Yes, Christmas can be an emotional time of the year.
We find the Christmas Gospel is found in Luke 2. Whether you are reviewing the story or the Holy Spirit is using it to make an impact on you for the first time, know this: On that night in Bethlehem, God came into the world. That is the basic truth of the Christian faith. When you become a Christian, this truth becomes a focal part of your faith.
I love to read this paragraph from Tom Wright, the British theologian. He writes, “The birth of this little boy is the beginning of confrontation between the kingdom of God and the kingdom of this world.”
Augustus never heard of Jesus of Nazareth, but within a century or so his successes in Rome had not only heard about him, they were taking steps to obliterate him and his followers. Within three centuries, the emperor himself, Constantine, became a Christian. Since then the message of Jesus Christ has been going into this world, millions of people have received him as their Savior and their Lord, and their lives have been changed as Jesus entered into their very being.
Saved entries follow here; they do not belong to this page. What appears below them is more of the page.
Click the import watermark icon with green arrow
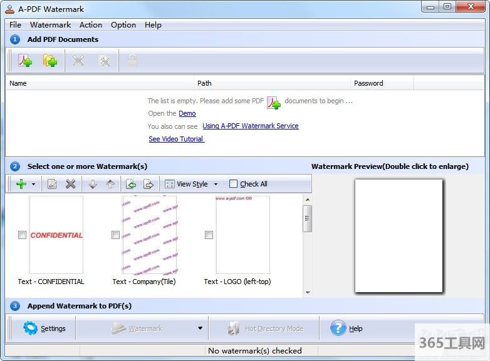 131,184
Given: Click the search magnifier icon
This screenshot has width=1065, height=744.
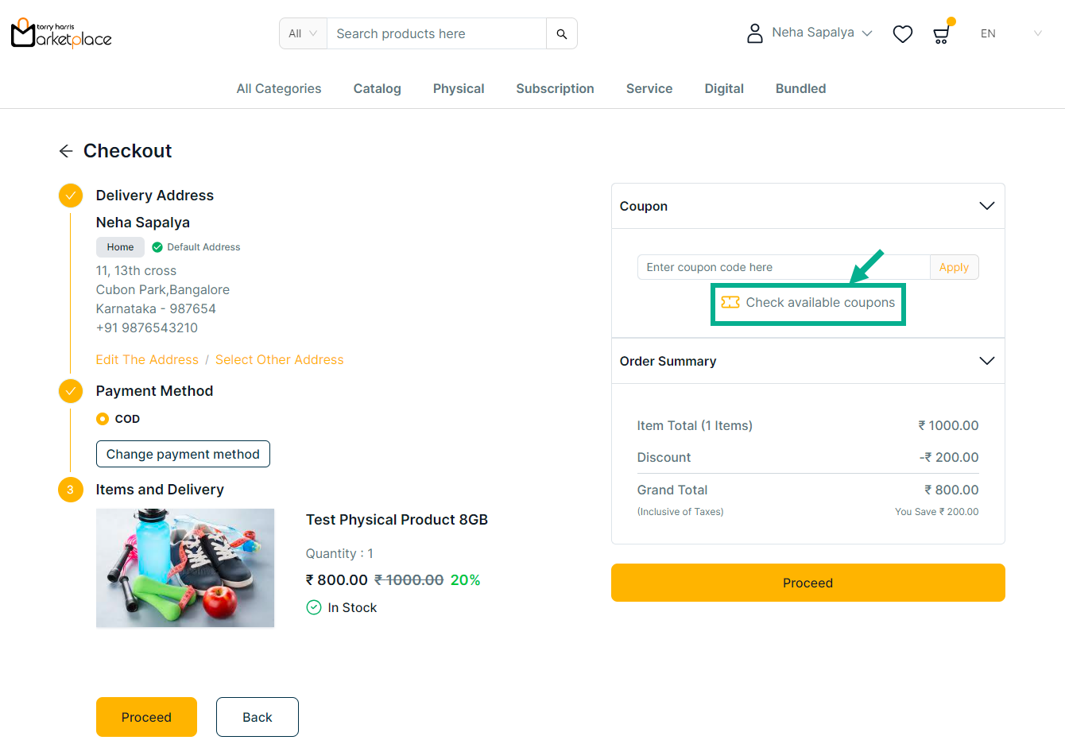Looking at the screenshot, I should [561, 34].
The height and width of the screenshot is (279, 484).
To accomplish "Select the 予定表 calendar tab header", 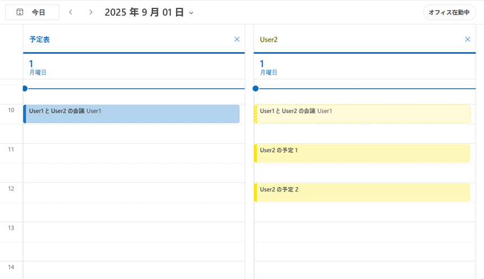I will pyautogui.click(x=39, y=39).
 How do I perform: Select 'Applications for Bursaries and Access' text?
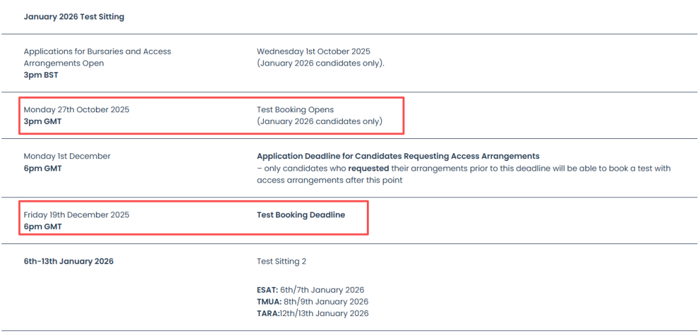tap(97, 51)
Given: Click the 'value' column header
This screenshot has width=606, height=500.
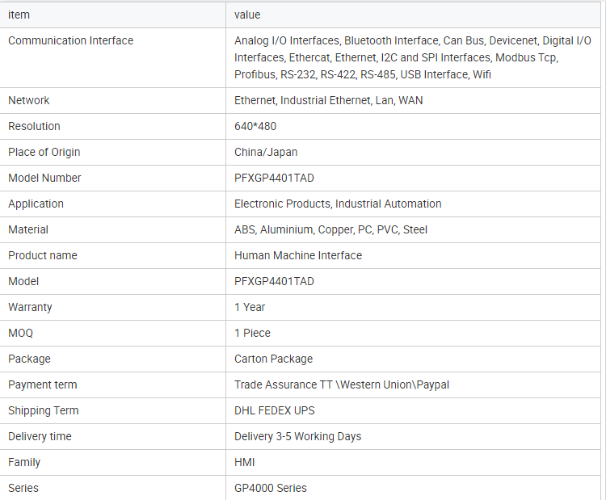Looking at the screenshot, I should tap(247, 15).
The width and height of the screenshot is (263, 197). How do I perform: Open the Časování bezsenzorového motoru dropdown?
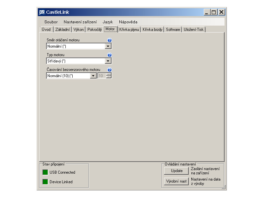coord(93,76)
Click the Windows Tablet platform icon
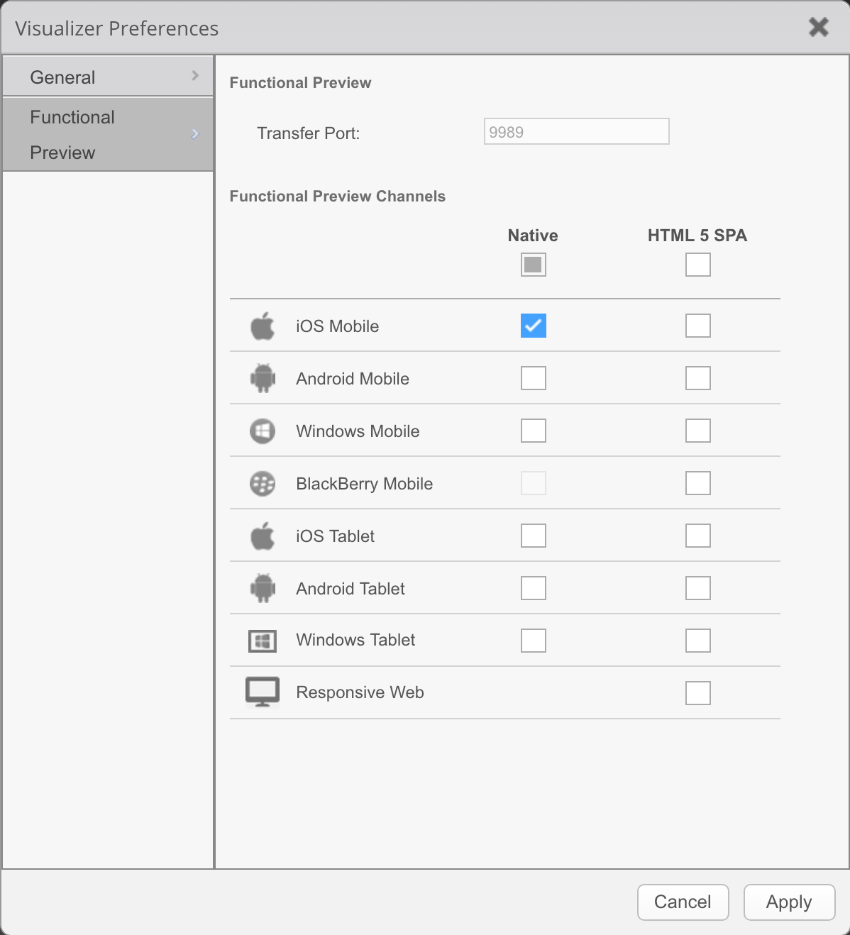 [x=263, y=641]
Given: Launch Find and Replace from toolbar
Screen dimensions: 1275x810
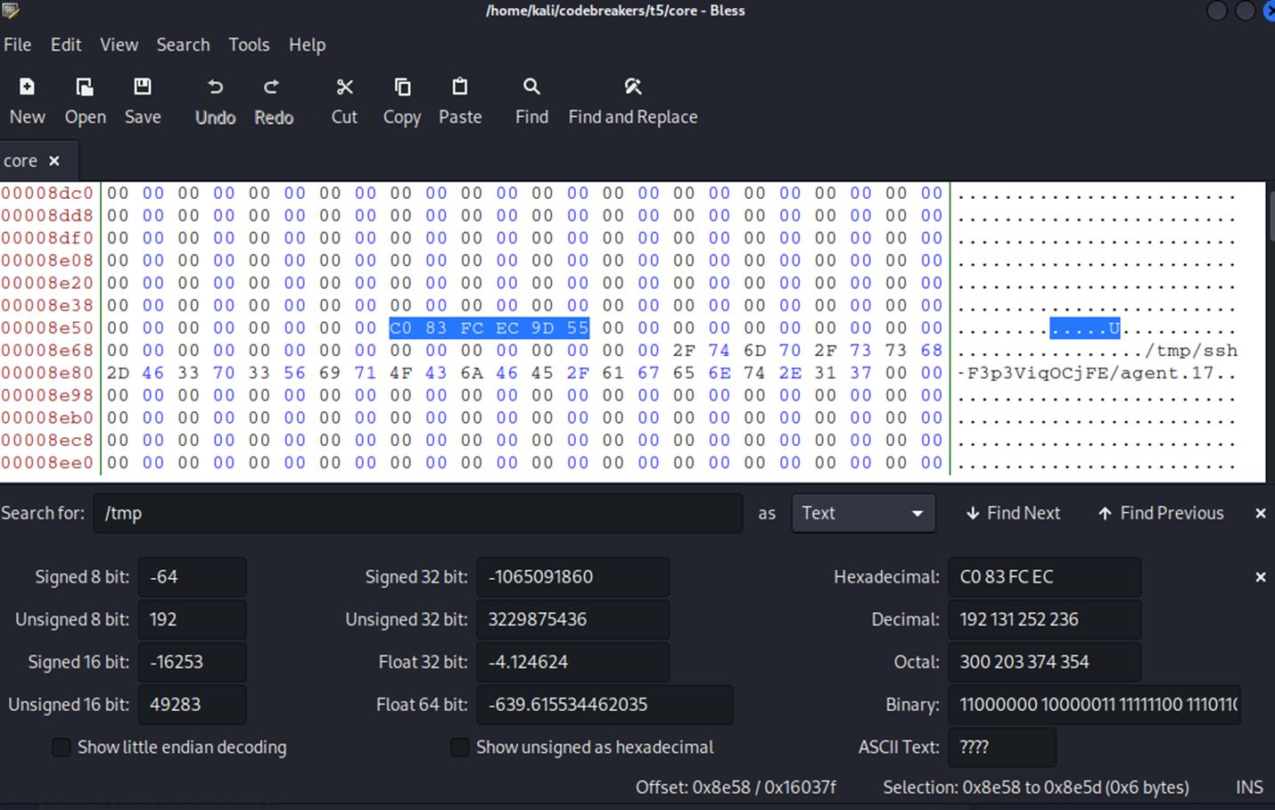Looking at the screenshot, I should click(x=633, y=87).
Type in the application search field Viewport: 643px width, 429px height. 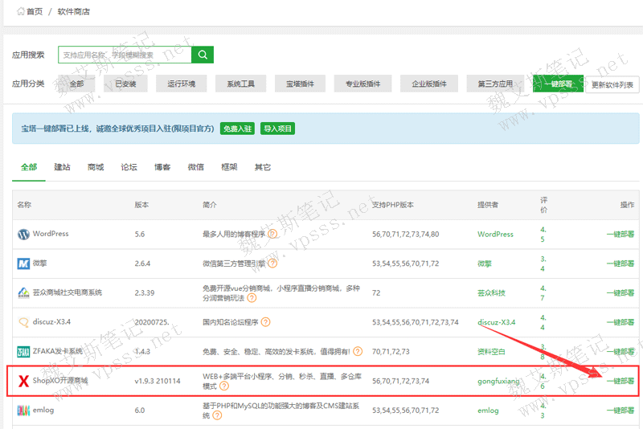click(125, 55)
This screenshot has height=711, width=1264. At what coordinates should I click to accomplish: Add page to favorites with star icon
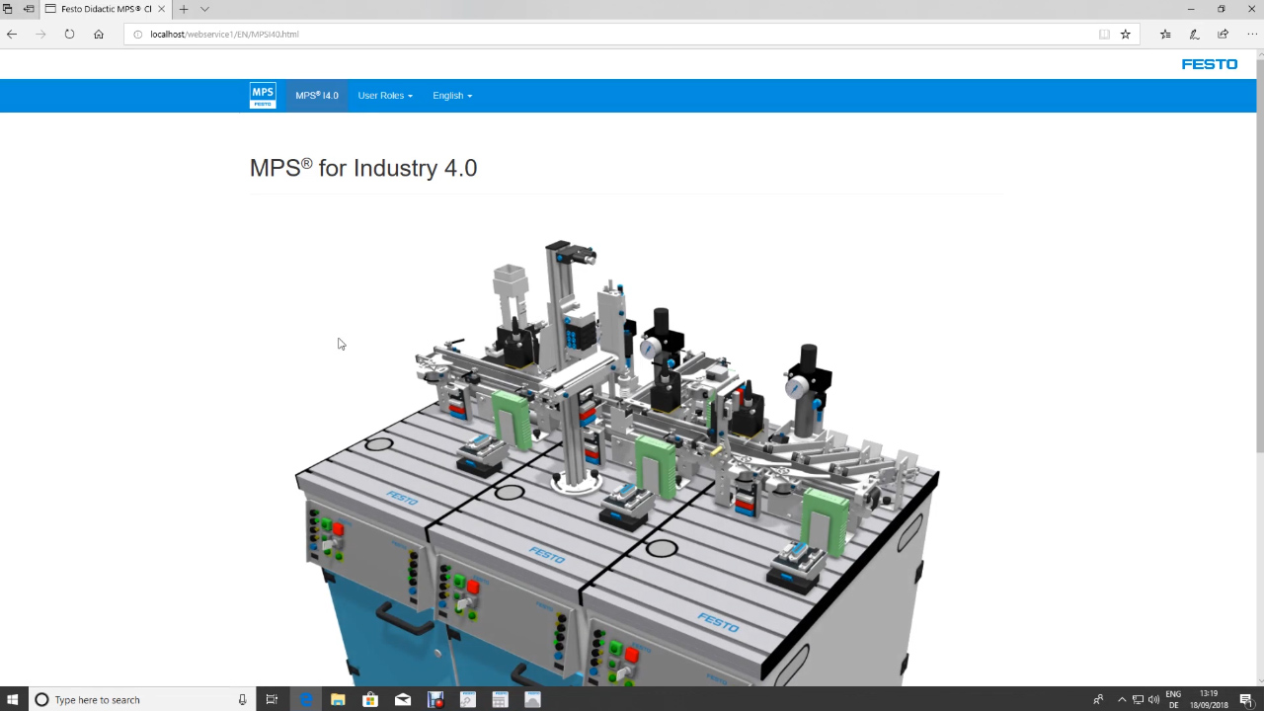click(1125, 34)
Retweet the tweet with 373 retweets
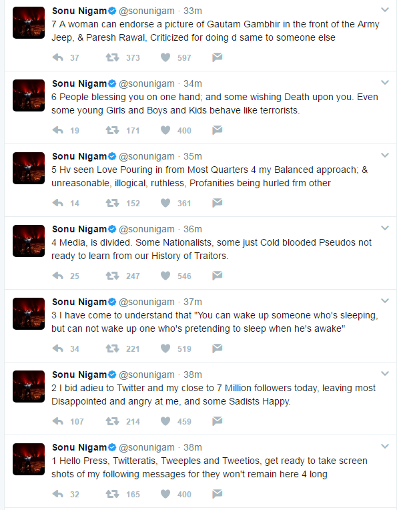The image size is (397, 510). click(112, 57)
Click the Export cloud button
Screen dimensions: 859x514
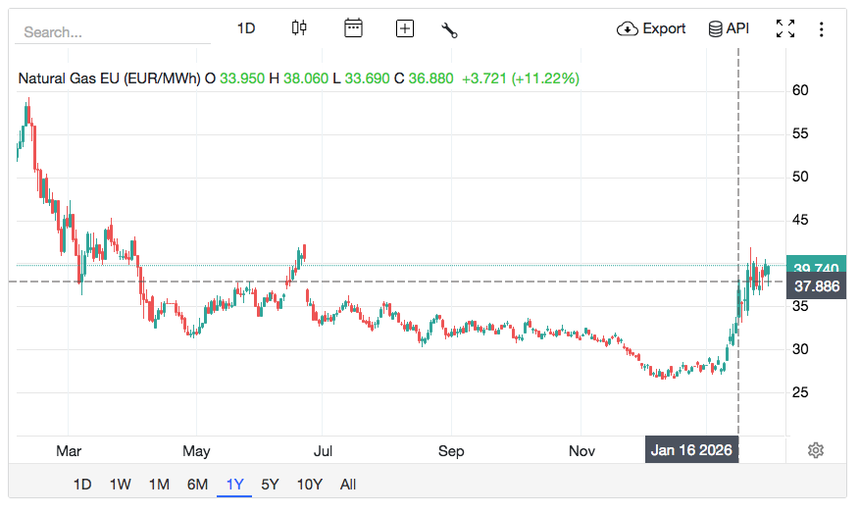coord(651,28)
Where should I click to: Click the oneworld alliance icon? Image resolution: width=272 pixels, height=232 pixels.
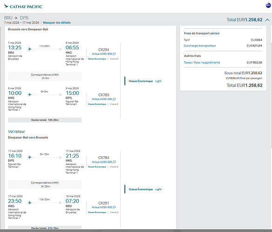point(268,6)
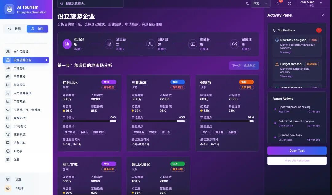Viewport: 332px width, 195px height.
Task: Click the 搜索系统模块 search field
Action: [91, 4]
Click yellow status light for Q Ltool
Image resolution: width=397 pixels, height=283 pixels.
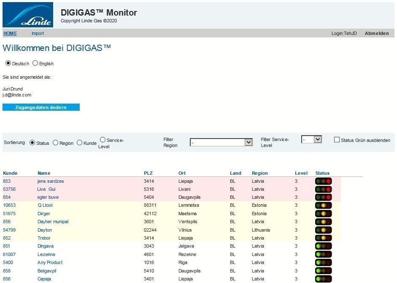point(324,206)
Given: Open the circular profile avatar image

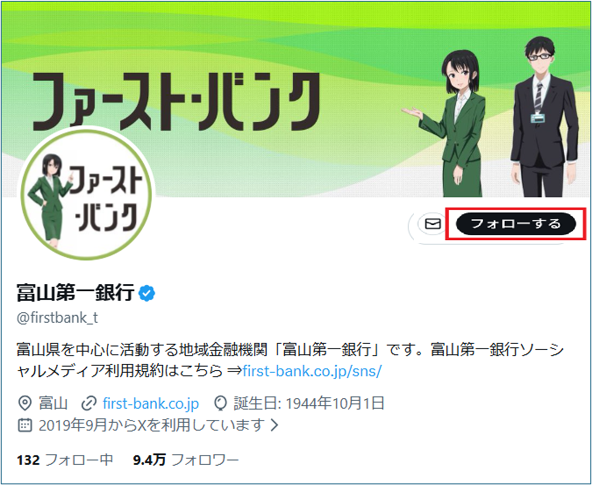Looking at the screenshot, I should (x=86, y=194).
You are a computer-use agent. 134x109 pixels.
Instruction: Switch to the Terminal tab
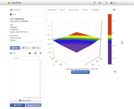[x=85, y=10]
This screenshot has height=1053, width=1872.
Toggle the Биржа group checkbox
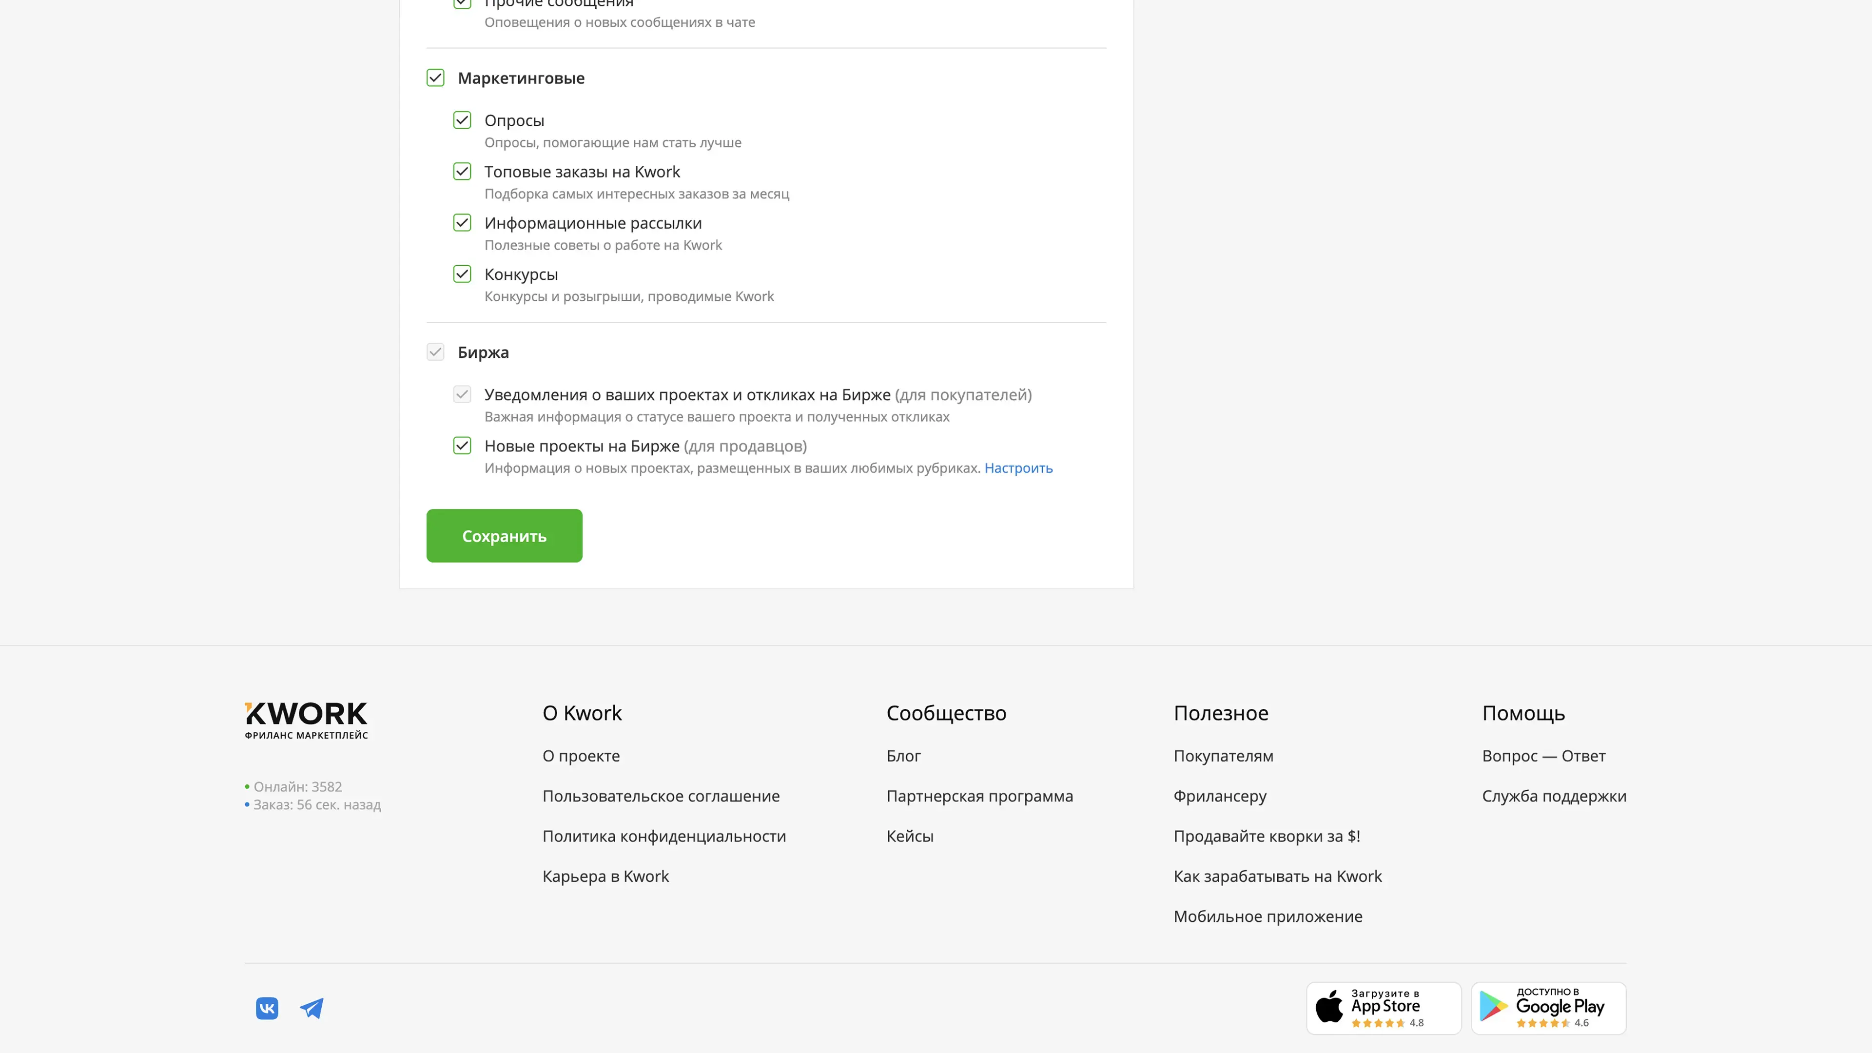click(x=435, y=352)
Kingdoms of this world have fallen, and we know not how many more will fall in the future. But this we do know: the kingdom of our God, which began in Bethlehem’s manger on that first Christmas, continues to be among us. People of every nation and walk of life claim Jesus as their Savior and Lord. The kingdom of God was brought into this world in the babe of Bethlehem’s manger.
The verse that catches my eye right now are these words: “Do not be afraid, for behold I bring you good news. There is born to you this day in the city of David a Savior who is Christ the Lord.”
Wouldn’t you admit that it’s difficult to not to have moments of real fear? However, our Lord says, “Do not be afraid. I am with you. I will not spare you from these difficulties, but I will walk with you.”
That is the message that comes from that Christ child as he grew up. It is also the message we talked about during the Advent season. He came to seek and to save that which was lost. He came to give us life and have it abundantly.
Television brings some terrible things into our homes on a daily basis. We see the results of the drug culture. We learn about a mother who decides to kill herself and her two small children. The depravity of man is all around us.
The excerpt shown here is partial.